Download interactive t-SNE plot.

Other

It is of course possible to use your own favorite dimension reduction method/package. The natural input for most cases are the coordinates after dimension reduction by PCA (obs_coordinates(reduced)).

Projections

SingleCellProjections is built to make it very easy to project one dataset onto another.

Let's load count data for two more samples:

julia> sample_paths_proj = joinpath.(base_path, ["GSE164378_RNA_ADT_3P_P5.h5", "GSE164378_RNA_ADT_3P_P6.h5"]);
julia> counts_proj = load_counts(sample_paths_proj; sample_names=["P5","P6"]);
julia> leftjoin!(counts_proj.obs, cell_annotations; on=:barcode);
julia> counts_projDataMatrix (33766 variables and 42553 observations)
  SparseMatrixCSC{Int64, Int32}
  Variables: id, feature_type, name, genome, read, pattern, sequence
  Observations: cell_id, sampleName, barcode, nCount_ADT, nFeature_ADT, nCount_RNA, nFeature_RNA, orig.ident, lane, ...

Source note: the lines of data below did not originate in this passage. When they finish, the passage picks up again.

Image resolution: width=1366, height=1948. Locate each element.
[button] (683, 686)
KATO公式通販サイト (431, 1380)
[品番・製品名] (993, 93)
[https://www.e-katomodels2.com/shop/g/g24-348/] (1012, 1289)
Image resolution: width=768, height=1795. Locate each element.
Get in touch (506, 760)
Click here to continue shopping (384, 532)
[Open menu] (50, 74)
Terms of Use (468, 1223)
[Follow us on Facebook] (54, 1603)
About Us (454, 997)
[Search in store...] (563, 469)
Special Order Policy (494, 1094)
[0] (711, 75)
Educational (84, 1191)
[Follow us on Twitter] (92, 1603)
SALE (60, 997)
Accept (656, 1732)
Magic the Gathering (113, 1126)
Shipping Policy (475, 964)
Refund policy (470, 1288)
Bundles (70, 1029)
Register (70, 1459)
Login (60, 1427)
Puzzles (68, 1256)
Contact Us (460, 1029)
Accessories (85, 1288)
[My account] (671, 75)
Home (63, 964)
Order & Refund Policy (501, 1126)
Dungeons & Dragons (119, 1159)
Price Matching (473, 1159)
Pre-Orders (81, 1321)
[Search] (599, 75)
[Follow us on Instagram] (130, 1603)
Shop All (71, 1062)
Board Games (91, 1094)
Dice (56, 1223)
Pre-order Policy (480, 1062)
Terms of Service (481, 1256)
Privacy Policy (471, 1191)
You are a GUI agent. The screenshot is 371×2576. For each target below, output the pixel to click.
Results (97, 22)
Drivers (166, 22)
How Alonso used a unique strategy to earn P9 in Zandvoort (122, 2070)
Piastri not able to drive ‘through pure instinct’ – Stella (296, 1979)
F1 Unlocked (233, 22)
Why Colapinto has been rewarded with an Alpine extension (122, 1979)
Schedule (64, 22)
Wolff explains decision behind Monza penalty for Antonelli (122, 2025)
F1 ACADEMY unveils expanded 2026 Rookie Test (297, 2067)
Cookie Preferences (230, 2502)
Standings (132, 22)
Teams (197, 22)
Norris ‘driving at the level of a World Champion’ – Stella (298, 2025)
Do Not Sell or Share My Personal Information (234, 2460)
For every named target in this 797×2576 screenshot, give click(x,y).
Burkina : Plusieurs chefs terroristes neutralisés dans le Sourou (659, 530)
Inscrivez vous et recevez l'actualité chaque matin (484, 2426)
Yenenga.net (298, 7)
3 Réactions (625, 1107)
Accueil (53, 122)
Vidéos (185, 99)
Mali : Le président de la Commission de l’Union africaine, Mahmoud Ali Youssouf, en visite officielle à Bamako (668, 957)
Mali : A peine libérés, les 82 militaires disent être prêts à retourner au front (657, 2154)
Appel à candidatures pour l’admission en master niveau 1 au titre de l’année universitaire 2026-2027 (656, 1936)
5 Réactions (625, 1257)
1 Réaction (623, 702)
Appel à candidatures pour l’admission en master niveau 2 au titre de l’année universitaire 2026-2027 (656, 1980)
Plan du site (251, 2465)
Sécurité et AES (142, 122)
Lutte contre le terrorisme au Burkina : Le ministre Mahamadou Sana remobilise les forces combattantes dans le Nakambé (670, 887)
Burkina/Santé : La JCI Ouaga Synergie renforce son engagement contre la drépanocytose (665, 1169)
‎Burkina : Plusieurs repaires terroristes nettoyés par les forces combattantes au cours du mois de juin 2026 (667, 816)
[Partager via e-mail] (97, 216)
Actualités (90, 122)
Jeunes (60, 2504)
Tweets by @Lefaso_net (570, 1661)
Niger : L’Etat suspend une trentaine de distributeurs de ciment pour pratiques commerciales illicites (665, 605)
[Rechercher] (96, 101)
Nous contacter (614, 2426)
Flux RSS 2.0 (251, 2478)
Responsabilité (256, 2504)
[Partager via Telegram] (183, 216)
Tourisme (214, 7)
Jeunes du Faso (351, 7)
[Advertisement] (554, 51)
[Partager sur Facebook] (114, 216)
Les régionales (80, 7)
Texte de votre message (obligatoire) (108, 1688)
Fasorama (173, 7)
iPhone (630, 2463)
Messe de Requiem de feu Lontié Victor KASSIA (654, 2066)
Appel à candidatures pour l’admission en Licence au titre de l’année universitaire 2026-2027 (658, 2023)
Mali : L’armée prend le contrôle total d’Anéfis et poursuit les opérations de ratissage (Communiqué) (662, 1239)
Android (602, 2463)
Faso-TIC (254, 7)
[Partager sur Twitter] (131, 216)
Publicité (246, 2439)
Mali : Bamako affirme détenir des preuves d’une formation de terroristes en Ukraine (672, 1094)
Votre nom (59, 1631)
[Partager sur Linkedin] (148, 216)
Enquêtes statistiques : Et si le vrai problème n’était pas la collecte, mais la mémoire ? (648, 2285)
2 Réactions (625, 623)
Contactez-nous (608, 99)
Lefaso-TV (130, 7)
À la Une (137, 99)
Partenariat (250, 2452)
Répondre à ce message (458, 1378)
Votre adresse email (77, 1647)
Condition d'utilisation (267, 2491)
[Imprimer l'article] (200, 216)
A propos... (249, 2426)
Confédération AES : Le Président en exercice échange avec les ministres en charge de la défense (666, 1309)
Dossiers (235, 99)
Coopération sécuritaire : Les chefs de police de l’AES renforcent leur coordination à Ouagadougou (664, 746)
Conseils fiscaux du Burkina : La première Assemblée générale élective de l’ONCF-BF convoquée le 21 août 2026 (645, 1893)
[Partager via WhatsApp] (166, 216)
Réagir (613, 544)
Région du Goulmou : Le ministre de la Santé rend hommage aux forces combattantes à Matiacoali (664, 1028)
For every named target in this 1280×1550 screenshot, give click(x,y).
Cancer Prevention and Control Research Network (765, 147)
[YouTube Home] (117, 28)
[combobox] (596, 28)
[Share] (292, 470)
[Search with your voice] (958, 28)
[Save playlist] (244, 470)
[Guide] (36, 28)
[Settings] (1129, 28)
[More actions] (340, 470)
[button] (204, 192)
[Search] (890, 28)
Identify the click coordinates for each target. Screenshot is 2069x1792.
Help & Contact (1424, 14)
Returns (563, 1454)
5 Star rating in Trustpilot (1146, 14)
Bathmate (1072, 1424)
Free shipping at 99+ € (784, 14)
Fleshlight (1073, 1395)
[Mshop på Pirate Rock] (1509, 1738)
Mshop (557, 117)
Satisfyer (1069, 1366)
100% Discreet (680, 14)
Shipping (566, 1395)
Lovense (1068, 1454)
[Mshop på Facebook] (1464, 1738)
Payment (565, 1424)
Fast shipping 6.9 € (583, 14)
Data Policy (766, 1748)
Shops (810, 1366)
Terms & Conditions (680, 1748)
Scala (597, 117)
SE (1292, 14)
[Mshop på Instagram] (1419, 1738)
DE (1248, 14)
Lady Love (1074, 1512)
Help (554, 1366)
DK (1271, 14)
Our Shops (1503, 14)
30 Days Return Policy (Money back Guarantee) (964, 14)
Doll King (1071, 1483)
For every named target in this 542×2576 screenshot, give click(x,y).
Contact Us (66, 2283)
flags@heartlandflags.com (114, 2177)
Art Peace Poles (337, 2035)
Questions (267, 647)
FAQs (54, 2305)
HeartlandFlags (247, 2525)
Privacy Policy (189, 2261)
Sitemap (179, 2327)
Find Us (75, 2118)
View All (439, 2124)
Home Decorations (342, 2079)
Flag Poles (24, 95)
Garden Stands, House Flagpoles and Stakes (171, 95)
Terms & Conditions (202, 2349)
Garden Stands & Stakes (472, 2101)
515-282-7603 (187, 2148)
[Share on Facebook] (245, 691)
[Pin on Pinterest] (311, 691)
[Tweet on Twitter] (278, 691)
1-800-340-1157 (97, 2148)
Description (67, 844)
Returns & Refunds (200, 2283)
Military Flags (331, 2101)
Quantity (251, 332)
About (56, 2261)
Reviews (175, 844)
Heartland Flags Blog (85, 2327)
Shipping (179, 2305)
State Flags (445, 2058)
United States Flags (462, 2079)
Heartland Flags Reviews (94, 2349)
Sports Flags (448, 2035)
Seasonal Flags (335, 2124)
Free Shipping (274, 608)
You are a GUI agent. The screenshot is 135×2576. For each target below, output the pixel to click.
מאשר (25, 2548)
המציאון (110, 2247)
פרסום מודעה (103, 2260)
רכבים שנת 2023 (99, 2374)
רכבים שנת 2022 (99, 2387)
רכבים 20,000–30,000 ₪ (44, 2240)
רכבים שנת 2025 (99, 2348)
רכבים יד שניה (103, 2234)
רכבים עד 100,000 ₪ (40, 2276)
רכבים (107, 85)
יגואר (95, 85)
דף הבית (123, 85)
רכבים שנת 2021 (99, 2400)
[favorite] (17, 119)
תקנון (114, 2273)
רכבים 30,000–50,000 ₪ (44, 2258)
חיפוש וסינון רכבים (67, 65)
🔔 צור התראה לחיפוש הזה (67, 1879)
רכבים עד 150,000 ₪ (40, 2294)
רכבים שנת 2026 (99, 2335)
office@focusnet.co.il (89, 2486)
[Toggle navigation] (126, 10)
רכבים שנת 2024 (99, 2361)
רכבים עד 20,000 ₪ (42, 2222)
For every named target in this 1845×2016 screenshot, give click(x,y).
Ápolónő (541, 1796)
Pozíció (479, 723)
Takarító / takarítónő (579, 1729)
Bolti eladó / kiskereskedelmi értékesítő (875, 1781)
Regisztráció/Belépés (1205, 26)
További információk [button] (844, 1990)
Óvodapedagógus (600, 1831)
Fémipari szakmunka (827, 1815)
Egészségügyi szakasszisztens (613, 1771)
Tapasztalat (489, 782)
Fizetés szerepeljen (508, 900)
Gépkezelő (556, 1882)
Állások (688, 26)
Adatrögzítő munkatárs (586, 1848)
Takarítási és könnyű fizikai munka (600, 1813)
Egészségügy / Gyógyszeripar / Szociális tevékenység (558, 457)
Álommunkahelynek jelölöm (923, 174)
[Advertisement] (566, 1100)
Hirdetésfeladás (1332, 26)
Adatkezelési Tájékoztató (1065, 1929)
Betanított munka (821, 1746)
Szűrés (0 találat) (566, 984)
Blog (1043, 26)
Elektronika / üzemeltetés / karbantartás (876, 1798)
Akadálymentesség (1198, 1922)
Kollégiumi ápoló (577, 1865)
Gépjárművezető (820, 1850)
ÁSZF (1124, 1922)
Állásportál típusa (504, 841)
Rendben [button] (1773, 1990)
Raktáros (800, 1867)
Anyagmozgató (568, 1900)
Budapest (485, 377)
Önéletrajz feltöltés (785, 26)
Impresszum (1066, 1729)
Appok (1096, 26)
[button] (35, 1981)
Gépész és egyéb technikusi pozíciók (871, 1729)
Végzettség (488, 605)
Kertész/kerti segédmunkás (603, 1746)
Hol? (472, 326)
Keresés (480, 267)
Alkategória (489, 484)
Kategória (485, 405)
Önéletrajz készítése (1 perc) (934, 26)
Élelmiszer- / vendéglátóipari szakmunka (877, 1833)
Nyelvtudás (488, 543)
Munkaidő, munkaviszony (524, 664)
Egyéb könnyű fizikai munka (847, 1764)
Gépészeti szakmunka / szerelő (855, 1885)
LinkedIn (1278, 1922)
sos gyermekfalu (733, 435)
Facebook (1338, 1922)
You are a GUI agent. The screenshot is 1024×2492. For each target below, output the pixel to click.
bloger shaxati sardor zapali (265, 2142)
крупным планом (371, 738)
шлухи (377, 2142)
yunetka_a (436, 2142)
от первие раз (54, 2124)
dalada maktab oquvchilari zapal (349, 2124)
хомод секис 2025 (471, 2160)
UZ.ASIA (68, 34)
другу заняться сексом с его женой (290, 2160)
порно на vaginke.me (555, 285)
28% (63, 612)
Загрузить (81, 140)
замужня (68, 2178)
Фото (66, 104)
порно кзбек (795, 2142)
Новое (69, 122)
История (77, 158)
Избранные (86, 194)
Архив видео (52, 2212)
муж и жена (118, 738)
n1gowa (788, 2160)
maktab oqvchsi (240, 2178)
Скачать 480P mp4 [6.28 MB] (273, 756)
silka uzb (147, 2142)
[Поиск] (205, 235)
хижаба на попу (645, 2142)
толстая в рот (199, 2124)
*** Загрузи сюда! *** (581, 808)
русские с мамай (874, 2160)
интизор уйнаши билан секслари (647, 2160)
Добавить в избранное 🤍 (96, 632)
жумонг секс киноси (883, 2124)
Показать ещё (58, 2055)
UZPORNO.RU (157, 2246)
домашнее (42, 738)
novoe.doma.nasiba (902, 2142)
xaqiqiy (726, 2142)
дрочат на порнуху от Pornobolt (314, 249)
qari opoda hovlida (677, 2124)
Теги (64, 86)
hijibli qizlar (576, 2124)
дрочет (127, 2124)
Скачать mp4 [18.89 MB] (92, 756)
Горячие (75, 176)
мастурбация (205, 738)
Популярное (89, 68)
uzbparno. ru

And project them onto the Force Layout we created above:

julia> fl_proj = project(counts_proj, fl)[ Info: Projecting onto VarCountsFractionModel(subset_size=13, total_size=33538, col="fraction_mt")
[ Info: Projecting onto SCTransformModel(nvar=20239, clip=34.32)
[ Info: - Removed 13527 variables that were not found in Model
[ Info: Projecting onto NormalizationModel(rank=2, ~1+num(fraction_mt))
[ Info: Projecting onto FilterModel(:, "celltype.l1"=>!Fix2{typeof(isequal), String}(isequal, "other"))
[ Info: Projecting onto SVDModel(nsv=20)
[ Info: Projecting onto NearestNeighborModel(base="force_layout", k=10)
DataMatrix (3 variables and 41095 observations)
  Matrix{Float64}
  Variables: id
  Observations: cell_id, sampleName, barcode, nCount_ADT, nFeature_ADT, nCount_RNA, nFeature_RNA, orig.ident, lane, ...
  Models: NearestNeighborModel(base="force_layout", k=10), SVD, Filter, Normalization, SCTransform, ...

The result looks similar to the force layout plot above, since the donors "P5" and "P6" are similar to donors "P1" and "P2".

force_layout_projected

Download interactive Force Layout projection plot.

Under the hood, SingleCellProjections recorded a ProjectionModel for every step of the analysis leading up to the Force Layout. Let's take a look:

julia> fl.models6-element Vector{ProjectionModel}:
 VarCountsFractionModel(subset_size=13, total_size=33538, col="fraction_mt")
 SCTransformModel(nvar=20239, clip=34.32)
 NormalizationModel(rank=2, ~1+num(fraction_mt))
 FilterModel(:, "celltype.l1"=>!Fix2{typeof(isequal), String}(isequal, "other"))
 SVDModel(nsv=20)
 NearestNeighborModel(base="force_layout", k=10)

When projecting, these models are applied one by one (C.f. output from project above), ensuring that the projected data is processed correctly. In most cases, projecting is not the same as running the same analysis independently, since information about the data set is recorded in the model.